TPR shares an interview of renowned LA landscape architect, Mia Lehrer, the newest appointee to the LADWP Board of Commissioners. Mia reflects on her firm's mission of advocacy by design as a process for making places that are environmentally significant and culturally meaningful to people and communities and helping implement projects—funded through bond measures and policies brought forward over time, whether on water, water conservation, shade, trees, or walkability.
“(A)dvocacy-by-design.., [is] all about how we can make places that are environmentally significant and culturally meaningful to people and communities; how we can help implement projects—funded through bond measures and policies brought forward over time, whether on water, water conservation, shade, trees, or walkability and the enhancement of our streetscapes."
Mia, “advocacy by design” is how you describe your firm’s mission. Elaborate.
As we developed this construct of advocacy-by-design as a team, it was all about how we can make places that are environmentally significant and culturally meaningful to people and communities; how we can help implement projects—funded through bond measures and policies brought forward over time, whether on water, water conservation, shade, trees, or walkability and the enhancement of our streetscapes.
By helping people understand the design process, read drawings and make informed choices about what the look and feel of a place might be, we are advocating for great places and helping the leadership in our cities bring design to reality, to a three-dimensionality that sometimes seems very academic or very legislatively clunky.
Drill down on a few project examples. Elaborate, for example, on how the Natural History Museum in Los Angeles and the Yaroslavsky LA River Greenway are examples of Studio-MLA’s approach to ecological design.
The Natural History Museum is an example of an urban ecological laboratory. As we advocate for building lightly on the land, we also think of the elements of a landscape that really help you understand what the Southern California landscape really looks like. It's definitely a different kind of place than a park in New York—the trees are drier and they have a different look.

SET PROBLEM A: In the listing, reproduce without change the part that opens with the line containing "I will coord(128,31)." and closes with the line containing "will [x=54, y=13].".

ENTRIES:
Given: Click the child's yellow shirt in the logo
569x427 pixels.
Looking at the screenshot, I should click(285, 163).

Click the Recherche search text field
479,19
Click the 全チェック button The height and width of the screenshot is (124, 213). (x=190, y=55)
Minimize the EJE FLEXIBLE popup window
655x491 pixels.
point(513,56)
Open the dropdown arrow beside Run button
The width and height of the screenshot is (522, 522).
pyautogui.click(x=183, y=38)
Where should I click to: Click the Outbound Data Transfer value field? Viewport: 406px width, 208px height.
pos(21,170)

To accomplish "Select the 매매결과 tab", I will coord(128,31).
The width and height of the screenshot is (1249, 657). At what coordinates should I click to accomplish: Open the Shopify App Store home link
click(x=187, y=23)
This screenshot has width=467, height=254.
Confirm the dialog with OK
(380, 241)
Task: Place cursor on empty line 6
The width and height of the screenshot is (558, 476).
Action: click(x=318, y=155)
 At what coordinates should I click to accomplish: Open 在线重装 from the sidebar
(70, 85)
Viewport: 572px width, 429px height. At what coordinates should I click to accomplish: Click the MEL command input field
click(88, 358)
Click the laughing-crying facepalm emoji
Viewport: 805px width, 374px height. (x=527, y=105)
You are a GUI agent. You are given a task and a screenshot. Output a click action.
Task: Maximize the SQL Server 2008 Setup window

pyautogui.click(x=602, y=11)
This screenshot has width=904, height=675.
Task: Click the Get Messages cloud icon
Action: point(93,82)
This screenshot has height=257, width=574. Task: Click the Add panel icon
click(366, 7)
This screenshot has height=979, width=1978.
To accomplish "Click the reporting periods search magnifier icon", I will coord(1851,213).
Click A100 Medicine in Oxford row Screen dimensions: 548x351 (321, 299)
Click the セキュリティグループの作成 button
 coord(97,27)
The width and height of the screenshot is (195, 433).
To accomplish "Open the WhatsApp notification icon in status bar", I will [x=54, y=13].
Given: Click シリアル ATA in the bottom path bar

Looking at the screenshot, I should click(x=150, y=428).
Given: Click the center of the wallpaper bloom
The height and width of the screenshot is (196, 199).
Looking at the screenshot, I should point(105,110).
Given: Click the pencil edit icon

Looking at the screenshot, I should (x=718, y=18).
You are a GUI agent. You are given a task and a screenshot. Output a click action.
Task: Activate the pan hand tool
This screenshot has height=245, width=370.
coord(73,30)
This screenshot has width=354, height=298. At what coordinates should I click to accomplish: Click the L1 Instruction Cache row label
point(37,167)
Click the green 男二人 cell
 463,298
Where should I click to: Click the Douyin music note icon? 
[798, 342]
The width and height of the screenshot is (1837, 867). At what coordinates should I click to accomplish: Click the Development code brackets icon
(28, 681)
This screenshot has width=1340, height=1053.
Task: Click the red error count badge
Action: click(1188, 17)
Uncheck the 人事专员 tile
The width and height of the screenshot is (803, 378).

SET PROBLEM B: Proceed with the interview on landscape architecture and advocacy by design, picking up from its last sentence.

TASK ANSWER A:
To accomplish "Select the 매매결과 tab", I will coord(128,31).
The width and height of the screenshot is (1249, 657). At what coordinates should I click to accomplish: Open the Shopify App Store home link
click(x=187, y=23)
This screenshot has width=467, height=254.
Confirm the dialog with OK
(380, 241)
Task: Place cursor on empty line 6
The width and height of the screenshot is (558, 476).
Action: click(x=318, y=155)
 At what coordinates should I click to accomplish: Open 在线重装 from the sidebar
(70, 85)
Viewport: 572px width, 429px height. At what coordinates should I click to accomplish: Click the MEL command input field
click(88, 358)
Click the laughing-crying facepalm emoji
Viewport: 805px width, 374px height. (x=527, y=105)
You are a GUI agent. You are given a task and a screenshot. Output a click action.
Task: Maximize the SQL Server 2008 Setup window

pyautogui.click(x=602, y=11)
This screenshot has width=904, height=675.
Task: Click the Get Messages cloud icon
Action: point(93,82)
This screenshot has height=257, width=574. Task: Click the Add panel icon
click(366, 7)
This screenshot has height=979, width=1978.
To accomplish "Click the reporting periods search magnifier icon", I will coord(1851,213).
Click A100 Medicine in Oxford row Screen dimensions: 548x351 (321, 299)
Click the セキュリティグループの作成 button
 coord(97,27)
The width and height of the screenshot is (195, 433).
To accomplish "Open the WhatsApp notification icon in status bar", I will [x=54, y=13].

TASK ANSWER B:
By using permeable paving in the walkways, water can percolate to the groundwater table, creating a stream-like feature that allows people to understand how streams in California are dry 70 percent of the time, but that they exist in nature as linear elements with boulders and riparian vegetation that actually create a very important condition of ecology and habitat.
So, you have all these traces— the Museum, the stones, the boulders, the streams, and the different gardens—that all communicate the many regions of California. An Urban Ecological laboratory that really allows people to be able to come up close to butterflies in the butterfly garden, the birds that are attracted to many of the tree species were chosen to benefit certain kinds of birds, and the bees in the pollinator garden.
It’s an educational garden without being a conventional classroom. It advocates for water conservation, for certain kinds of trees, and for the enjoyment of the outdoor space in relationship with opportunities to listen to musical performances or puppet shows in these gardens and in this amphitheatrical space, and, again, always thinking about being very light on the land.
The Yaroslavsky River Park is a similar setting. We took the opportunity to bring people through the site where there was no real accessible trail along the river. A trail was created, and the planting there was very much an expression of what would have been along the river in times past. It looks very different than it used to but really allows people be able to enjoy that lovely walk or bike ride and watch and appreciate what the river used to look like. We, of course, did not get rid of the channel, but it could still be humanized and that's important.
Mia, further on Studio-MLA ‘s design advocacy, elaborate on the firm’s landscape contributions to Dodger Stadium, SoFi Stadium, and the Lucas Museum.
Starting with Dodger Stadium, how the stadium is nestled in around those hills is a very special siting for the place— albeit there were some issues about displacement, which I think would have been very different today. The way people use this space is very remarkable and was very striking for me to understand how much baseball and especially how much the Dodgers and Dodger Stadium means to the communities in Los Angeles.
It is a multigenerational place and there's a relationship that people have with this place that is very meaningful. Of course, it celebrates Southern California, the weather, and the fact that over the 365 days, it's really a place to go, to be at, and to enjoy.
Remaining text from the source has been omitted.